A tip of the hat to the designer. The whole film was in your face with loud color and garish layout, a sort of a if-Tim-Burton-were-a-girl vibe.

And Dan Responds:

Yes, at the heart of it all, the film is fundamentally a romantic comedy, a genre for which I normally have very little affection (all the troubles in the world reduced to a kiss. Blech. That sorta crap always reminds me of Bogie in Casablanca--all our troubles don't amount to a hill of beans in this world.) But I figured there were enough challenging psychosexual issues to make the film a bit of a risk for the under 16 set. Hence the warning. And also hence my surprise that I liked it so much, for while you are right that the film isn't exactly subversive, it is just weird enough to allow me to overlook it's basic conventionality. And funny. Damn straight. Funny as hell. Of course it is easy to endorse the film's notion that not all happy couples need to exist within preset notions of normality, but I thnk what ultimately won me over is the film's willingess to risk being greatly abused (which it was by many in the psychology field) for suggesting that otherwise emotionally-troubled people can find not only solace but peace and even great happiness together.
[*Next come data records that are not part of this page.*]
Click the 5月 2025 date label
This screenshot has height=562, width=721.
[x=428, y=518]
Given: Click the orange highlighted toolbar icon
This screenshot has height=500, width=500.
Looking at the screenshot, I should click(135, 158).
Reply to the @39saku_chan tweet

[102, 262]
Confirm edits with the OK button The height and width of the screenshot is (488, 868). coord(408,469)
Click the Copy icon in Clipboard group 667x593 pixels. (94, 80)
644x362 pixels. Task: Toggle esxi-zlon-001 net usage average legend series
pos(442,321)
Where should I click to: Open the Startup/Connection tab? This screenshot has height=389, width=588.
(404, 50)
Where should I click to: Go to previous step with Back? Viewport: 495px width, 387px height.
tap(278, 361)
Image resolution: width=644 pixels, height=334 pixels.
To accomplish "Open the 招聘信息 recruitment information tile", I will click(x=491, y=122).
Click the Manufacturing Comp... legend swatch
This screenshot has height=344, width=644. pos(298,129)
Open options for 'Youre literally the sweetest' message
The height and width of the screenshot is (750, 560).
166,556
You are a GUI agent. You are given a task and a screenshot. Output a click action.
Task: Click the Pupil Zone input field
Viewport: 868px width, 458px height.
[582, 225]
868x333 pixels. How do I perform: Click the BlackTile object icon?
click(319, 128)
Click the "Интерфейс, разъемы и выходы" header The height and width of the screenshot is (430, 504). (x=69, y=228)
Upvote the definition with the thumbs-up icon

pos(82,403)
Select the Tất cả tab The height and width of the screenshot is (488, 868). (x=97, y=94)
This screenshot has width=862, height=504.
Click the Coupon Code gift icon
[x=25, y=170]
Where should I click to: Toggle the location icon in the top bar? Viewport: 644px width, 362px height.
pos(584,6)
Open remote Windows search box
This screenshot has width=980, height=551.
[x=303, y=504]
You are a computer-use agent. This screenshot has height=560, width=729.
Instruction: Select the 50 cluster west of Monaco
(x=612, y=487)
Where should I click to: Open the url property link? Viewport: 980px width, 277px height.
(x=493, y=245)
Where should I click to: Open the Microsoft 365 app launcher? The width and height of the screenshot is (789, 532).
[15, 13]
Loved the performances. Spader is pretty much money in the bank with roles like this, so his work didn't surprise me (pleased me, though) but I'd never seen Maggie Gyllenhaal before (Jake's sister--he of Brokeback Mtn), and she was a real trooper here, throwing herself into what could have been perceived as a very degrading role--she is a cutter and the theoretical submissive in the relationship, after all--but when she puts that cockroach on Spader's bed at film's end, well, the wry little smile told us not to take those labels (dominant/submissive) too seriously. Or literally.